First of all, the comments of reviewer 2 about the circularity in our reasoning made us realize that we need to sharpen the objective and structure of our paper. The objective of our paper is to explore the expected effects of raising surface water tables and applying subsurface irrigation, by integrating literature relationships between peat mineralization and soil moisture/temperature into an advanced groundwater flow, soil moisture and soil temperature model (HYDRUS). To our knowledge, we are the first to publish such an approach and explore the effectivity of water management measures over a range of environmental settings. We corroborated our modelling results with one year of measured datasets at two contrasting locations. This is indeed, as the reviewer mentions, not enough to calibrate and validate the model components or gain fundamental new insights in small scale soil processes. However, it is enough to show that our modelling results with parameters derived from literature are realistic on the field-scale and that we can confidently explore the effects of the proposed measures on the emission of agricultural fields.

Secondly, reviewer 2 misunderstood our definition of potential microbial respiration rate and how this term relates to actual/real mineralization. We agree with the reviewer that our manuscript should be improved with a clear definition.
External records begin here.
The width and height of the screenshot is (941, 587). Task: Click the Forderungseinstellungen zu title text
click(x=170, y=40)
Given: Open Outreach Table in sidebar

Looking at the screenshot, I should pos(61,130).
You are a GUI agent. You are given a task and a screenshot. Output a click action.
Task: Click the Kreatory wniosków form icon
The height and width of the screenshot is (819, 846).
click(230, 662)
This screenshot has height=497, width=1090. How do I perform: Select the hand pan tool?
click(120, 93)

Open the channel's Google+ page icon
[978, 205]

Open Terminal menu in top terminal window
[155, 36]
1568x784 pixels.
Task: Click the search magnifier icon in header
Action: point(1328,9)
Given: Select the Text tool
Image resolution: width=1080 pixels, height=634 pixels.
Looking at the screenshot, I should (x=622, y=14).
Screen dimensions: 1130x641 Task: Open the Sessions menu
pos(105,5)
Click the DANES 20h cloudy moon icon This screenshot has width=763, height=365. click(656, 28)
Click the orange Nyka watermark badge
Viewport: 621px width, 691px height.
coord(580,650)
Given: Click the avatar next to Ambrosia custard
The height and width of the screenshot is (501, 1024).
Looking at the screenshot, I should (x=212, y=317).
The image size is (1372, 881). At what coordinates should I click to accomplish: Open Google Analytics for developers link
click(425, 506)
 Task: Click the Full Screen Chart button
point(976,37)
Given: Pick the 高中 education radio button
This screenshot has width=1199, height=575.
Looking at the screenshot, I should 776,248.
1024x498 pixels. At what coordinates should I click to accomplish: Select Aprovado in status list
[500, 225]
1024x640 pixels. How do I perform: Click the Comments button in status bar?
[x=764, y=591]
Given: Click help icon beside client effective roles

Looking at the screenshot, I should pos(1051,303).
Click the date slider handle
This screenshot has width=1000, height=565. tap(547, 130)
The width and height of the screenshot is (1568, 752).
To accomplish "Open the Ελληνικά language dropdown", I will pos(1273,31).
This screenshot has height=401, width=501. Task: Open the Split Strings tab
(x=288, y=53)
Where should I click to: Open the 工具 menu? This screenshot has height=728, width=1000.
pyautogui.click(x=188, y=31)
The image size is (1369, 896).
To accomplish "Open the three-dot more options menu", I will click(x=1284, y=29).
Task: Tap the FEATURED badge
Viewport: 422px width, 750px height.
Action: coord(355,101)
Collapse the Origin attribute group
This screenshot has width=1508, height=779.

Potential microbial respiration rate is the fraction of the maximum amount of microbial mineralization rate from a particular volume of peat. When studying the effect of water management measures on peat decomposition at a particular location we assume that the properties of the soil profile (including quality of the organic matter) remain similar. In fact, the potential mineralization of the peat substrates that were included within our research has been measured in the laboratory, as opposed to the claim of the reviewer that we did not verify the data used for simulation. It was found that maximum mineralization rates on the control and SSI parcel were similar, and that the variation in the maximal mineralization rate of five different intensively used lowland fen (meso- eutrophic) peatlands was low. Therefore, we can safely use the maximum mineralization rate as we define it. When discussing recently drained or bog (oligotrophic) peatlands (that were not included within our study), this maximum mineralization rate might differ. Within our revised manuscript, we will elaborate upon this line of reasoning.